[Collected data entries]
────────────────────

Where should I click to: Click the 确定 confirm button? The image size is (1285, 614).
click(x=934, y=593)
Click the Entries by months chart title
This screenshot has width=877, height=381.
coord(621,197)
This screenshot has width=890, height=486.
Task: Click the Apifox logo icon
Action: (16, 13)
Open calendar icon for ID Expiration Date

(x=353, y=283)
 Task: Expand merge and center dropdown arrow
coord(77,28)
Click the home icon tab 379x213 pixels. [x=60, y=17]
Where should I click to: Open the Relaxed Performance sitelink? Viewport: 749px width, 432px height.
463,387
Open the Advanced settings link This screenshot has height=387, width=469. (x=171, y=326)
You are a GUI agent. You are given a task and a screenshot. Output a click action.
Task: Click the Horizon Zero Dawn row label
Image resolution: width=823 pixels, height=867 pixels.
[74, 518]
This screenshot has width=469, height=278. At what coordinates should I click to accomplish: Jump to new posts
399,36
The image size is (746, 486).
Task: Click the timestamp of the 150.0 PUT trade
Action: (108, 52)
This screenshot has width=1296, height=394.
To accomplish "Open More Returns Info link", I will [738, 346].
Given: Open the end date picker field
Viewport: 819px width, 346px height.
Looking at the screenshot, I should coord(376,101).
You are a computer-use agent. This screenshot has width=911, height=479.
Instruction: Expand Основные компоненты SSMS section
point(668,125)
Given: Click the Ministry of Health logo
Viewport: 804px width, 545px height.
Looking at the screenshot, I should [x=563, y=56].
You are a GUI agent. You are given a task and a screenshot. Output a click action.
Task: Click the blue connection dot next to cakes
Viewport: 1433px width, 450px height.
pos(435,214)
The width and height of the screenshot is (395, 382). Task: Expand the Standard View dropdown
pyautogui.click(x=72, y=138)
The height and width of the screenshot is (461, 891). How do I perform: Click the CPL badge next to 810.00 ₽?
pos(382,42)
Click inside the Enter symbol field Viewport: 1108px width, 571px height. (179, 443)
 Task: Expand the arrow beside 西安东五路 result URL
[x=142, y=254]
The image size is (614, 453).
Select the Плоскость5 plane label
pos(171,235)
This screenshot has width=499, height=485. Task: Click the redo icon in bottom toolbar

────────────────────

- **Work task**
Among the entries above, which lines include "field"? List them all.

- **Exercise answer**
Given: Open the end date picker field
Click inside the Enter symbol field Viewport: 1108px width, 571px height. (179, 443)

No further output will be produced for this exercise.